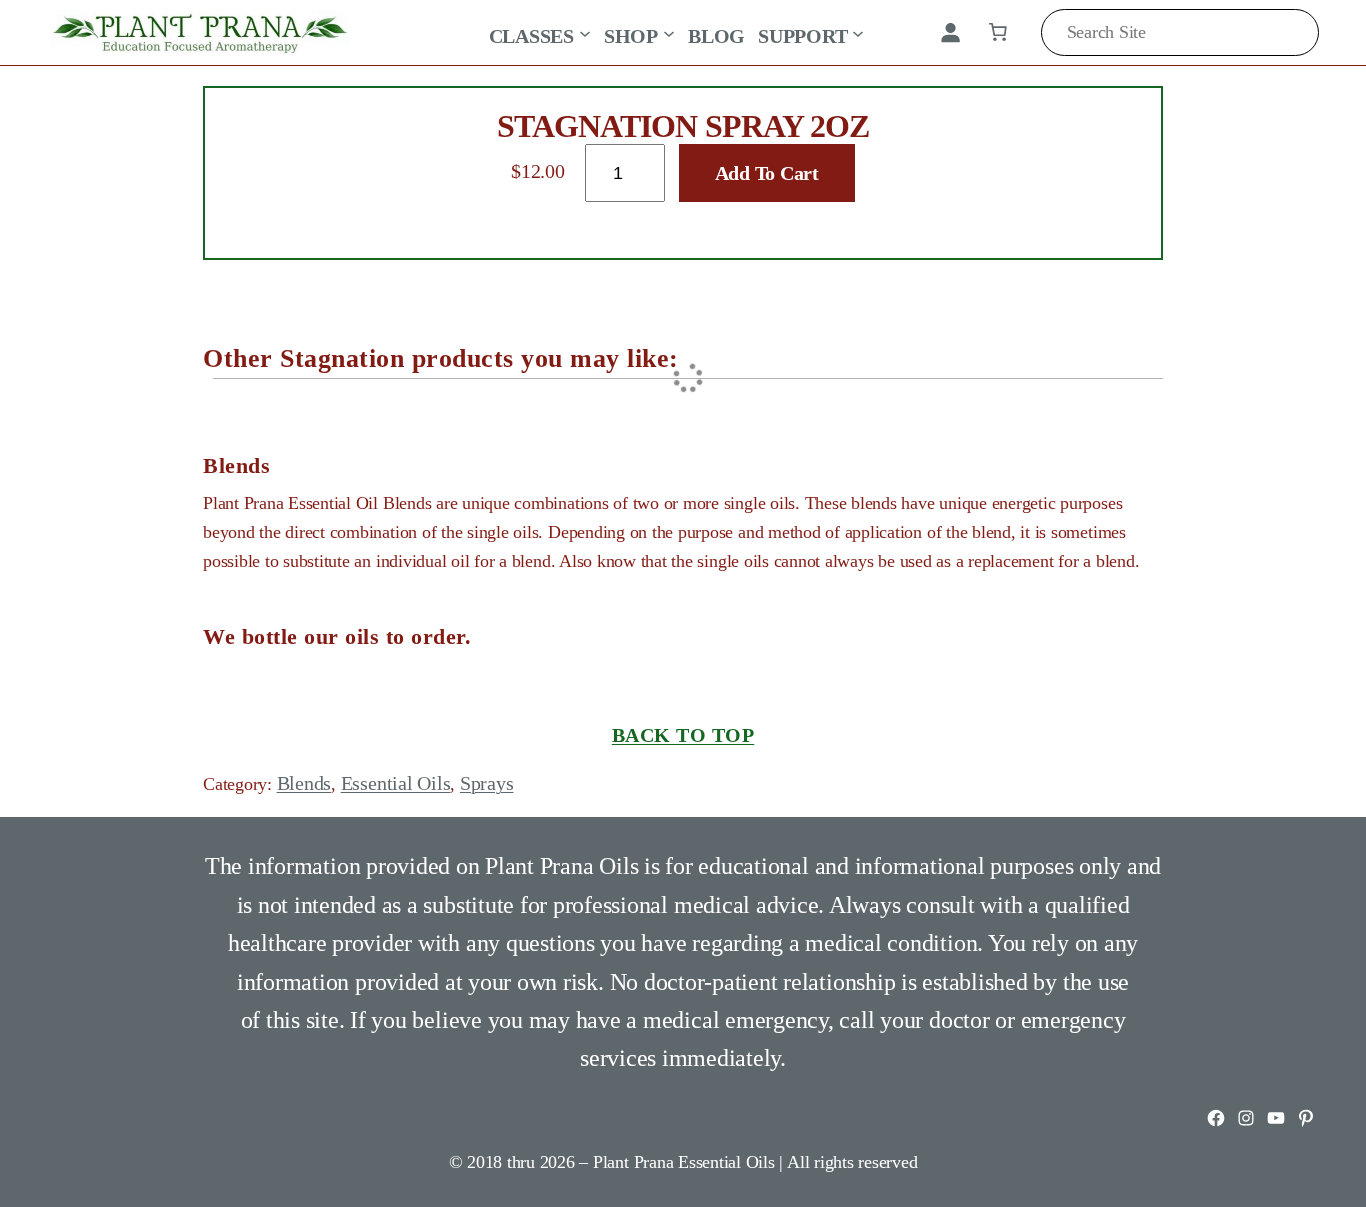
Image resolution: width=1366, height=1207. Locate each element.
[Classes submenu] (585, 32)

⁂

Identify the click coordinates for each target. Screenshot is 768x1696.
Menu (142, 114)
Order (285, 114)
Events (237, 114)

⁂

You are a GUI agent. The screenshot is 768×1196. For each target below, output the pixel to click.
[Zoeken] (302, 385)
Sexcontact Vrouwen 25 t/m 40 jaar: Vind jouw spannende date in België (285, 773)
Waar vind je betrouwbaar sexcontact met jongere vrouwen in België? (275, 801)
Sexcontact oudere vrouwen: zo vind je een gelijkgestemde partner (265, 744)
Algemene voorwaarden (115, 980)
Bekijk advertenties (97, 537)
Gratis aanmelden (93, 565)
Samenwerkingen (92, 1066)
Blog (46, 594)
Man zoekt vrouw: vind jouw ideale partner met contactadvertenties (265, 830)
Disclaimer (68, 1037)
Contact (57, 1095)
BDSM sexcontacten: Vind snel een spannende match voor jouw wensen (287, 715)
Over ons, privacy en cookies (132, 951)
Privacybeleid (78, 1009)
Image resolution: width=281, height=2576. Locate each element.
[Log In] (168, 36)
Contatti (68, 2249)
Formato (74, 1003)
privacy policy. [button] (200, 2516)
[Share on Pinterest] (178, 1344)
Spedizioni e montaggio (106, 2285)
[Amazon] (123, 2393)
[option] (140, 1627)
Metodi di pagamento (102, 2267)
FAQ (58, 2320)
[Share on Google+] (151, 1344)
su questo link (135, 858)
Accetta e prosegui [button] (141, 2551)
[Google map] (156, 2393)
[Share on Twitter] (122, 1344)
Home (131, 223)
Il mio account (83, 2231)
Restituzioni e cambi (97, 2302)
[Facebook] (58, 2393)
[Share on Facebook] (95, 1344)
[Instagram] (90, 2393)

⁂

Please give again the lines above between the line holding "Man zoekt vrouw: vind" and the line holding "[Instagram] (90, 2393)", inclusive, exactly as they are and with nothing added.

Man zoekt vrouw: vind jouw ideale partner met contactadvertenties (265, 830)
Disclaimer (68, 1037)
Contact (57, 1095)
BDSM sexcontacten: Vind snel een spannende match voor jouw wensen (287, 715)
Over ons, privacy en cookies (132, 951)
Privacybeleid (78, 1009)
Image resolution: width=281, height=2576. Locate each element.
[Log In] (168, 36)
Contatti (68, 2249)
Formato (74, 1003)
privacy policy. [button] (200, 2516)
[Share on Pinterest] (178, 1344)
Spedizioni e montaggio (106, 2285)
[Amazon] (123, 2393)
[option] (140, 1627)
Metodi di pagamento (102, 2267)
FAQ (58, 2320)
[Share on Google+] (151, 1344)
su questo link (135, 858)
Accetta e prosegui [button] (141, 2551)
[Google map] (156, 2393)
[Share on Twitter] (122, 1344)
Home (131, 223)
Il mio account (83, 2231)
Restituzioni e cambi (97, 2302)
[Facebook] (58, 2393)
[Share on Facebook] (95, 1344)
[Instagram] (90, 2393)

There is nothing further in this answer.